▶ _Passage shown_:
━━━━━━━━━━

At the age of 72, with a half-century of journalism behind him, Peter Hitchens is, fortunately, not yet finished. He sees all his books as one large book. “I have tried to get my publisher to put it all in one volume called The Obituary of Britain, but so far I haven’t persuaded them,” he told me. “It would be enormous, but others get away with it, so why shouldn’t I? A kind reader once did put them all together in one big black volume with The Obituary of Britain written on it, but it is the only existing one.” The next installment he’s hoping to write is tentatively titled The Madness of Cars. Aside from taxis, tanks, police cruisers, and fire engines, Hitchens believes that “civilization took a serious wrong turn” when it adopted cars en masse and that we should largely return to trams and trains. “I hate motorcars,” he observed.

━━━━━━━━━━

▶ _Data to examine_:

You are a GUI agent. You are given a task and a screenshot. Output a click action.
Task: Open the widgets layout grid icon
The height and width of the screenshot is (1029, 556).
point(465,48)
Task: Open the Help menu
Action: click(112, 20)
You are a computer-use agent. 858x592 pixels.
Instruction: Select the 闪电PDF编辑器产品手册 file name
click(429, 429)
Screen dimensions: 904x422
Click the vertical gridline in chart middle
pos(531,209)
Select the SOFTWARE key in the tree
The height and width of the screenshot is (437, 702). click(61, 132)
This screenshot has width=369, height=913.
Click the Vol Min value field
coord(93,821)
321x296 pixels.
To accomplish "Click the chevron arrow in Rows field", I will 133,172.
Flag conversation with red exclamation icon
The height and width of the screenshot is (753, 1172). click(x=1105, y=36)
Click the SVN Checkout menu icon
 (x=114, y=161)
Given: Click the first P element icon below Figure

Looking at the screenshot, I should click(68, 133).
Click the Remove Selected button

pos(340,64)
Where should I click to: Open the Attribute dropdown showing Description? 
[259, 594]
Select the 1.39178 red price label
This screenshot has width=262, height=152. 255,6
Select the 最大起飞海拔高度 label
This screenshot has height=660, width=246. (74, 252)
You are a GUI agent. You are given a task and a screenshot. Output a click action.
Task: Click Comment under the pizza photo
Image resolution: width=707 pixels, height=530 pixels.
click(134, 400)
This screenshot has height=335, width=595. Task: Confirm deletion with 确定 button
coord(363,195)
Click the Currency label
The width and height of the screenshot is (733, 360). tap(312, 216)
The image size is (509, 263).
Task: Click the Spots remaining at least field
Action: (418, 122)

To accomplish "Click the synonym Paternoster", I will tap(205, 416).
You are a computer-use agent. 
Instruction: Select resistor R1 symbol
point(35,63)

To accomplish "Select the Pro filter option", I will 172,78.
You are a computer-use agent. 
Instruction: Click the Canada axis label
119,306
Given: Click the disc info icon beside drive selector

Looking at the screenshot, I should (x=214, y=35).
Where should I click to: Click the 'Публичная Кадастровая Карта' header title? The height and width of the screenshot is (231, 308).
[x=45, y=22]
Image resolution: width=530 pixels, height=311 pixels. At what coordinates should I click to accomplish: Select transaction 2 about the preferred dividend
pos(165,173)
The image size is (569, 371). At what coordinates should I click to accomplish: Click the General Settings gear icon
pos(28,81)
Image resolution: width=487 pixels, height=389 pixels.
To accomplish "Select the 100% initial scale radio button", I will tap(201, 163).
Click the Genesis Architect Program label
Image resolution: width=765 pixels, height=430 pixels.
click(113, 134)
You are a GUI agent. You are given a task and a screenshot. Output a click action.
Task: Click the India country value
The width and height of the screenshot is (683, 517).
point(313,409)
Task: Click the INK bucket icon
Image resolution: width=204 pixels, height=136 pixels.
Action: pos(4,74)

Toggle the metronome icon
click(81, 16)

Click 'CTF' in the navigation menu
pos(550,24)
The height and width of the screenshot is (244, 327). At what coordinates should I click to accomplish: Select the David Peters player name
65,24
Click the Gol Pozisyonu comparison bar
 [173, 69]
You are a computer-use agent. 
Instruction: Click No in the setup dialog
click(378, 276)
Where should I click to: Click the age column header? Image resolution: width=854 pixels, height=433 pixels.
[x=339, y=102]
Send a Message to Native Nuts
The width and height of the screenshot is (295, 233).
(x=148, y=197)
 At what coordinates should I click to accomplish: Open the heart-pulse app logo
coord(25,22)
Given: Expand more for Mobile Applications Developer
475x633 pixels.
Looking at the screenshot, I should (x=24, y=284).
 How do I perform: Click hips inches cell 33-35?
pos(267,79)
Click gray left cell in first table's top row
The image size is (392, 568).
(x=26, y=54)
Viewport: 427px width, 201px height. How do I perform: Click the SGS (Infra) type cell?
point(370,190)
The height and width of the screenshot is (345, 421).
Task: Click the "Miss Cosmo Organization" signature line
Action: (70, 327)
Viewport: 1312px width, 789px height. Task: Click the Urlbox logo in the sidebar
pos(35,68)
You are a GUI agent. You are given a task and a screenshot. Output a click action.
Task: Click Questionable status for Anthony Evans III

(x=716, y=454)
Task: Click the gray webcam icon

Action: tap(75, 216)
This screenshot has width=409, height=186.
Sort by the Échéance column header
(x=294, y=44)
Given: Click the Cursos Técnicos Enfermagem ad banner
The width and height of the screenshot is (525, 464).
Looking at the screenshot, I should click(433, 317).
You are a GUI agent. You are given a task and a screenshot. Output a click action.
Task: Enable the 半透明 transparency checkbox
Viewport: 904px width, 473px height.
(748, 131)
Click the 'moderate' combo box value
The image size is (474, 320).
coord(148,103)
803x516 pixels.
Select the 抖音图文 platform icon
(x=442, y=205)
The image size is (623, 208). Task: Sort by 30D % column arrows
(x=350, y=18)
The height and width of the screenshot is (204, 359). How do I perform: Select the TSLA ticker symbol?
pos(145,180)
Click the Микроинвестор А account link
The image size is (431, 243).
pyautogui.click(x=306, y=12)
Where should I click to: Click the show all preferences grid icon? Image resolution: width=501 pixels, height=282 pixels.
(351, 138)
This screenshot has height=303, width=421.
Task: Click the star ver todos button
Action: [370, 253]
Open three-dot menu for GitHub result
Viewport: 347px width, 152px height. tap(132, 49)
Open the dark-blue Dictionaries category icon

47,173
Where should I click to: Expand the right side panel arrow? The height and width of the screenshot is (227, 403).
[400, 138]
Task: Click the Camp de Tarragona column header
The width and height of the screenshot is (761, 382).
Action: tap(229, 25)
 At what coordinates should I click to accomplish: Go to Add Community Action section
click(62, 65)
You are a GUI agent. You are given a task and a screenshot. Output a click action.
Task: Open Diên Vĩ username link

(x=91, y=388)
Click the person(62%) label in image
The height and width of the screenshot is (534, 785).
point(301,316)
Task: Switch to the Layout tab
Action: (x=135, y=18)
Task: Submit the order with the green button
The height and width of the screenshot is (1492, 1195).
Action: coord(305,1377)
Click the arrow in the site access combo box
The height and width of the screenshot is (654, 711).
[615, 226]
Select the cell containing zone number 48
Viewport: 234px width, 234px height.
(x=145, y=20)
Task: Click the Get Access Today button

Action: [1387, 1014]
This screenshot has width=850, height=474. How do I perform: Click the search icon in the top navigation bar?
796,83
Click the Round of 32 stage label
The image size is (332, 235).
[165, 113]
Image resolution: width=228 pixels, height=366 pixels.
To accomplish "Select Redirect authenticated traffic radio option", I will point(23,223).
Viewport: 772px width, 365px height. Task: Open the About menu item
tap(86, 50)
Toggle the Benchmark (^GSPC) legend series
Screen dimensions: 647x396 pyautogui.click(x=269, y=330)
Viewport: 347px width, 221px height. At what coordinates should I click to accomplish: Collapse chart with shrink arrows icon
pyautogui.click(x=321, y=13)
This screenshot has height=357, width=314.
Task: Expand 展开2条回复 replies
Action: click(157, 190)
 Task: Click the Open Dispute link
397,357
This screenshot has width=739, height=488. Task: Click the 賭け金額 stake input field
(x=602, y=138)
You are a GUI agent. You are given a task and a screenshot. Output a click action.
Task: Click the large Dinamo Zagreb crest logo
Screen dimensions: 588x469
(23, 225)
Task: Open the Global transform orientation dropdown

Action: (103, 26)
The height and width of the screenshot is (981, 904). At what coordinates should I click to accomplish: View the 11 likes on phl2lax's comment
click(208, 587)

━━━━━━━━━━

▶ _To do_:
In the passage about Peter Hitchens, what is the tentative title of the next installment he hopes to write? The records were drawn from a separate source, unrelated to the passage.

▶ _Answer space_:
The Madness of Cars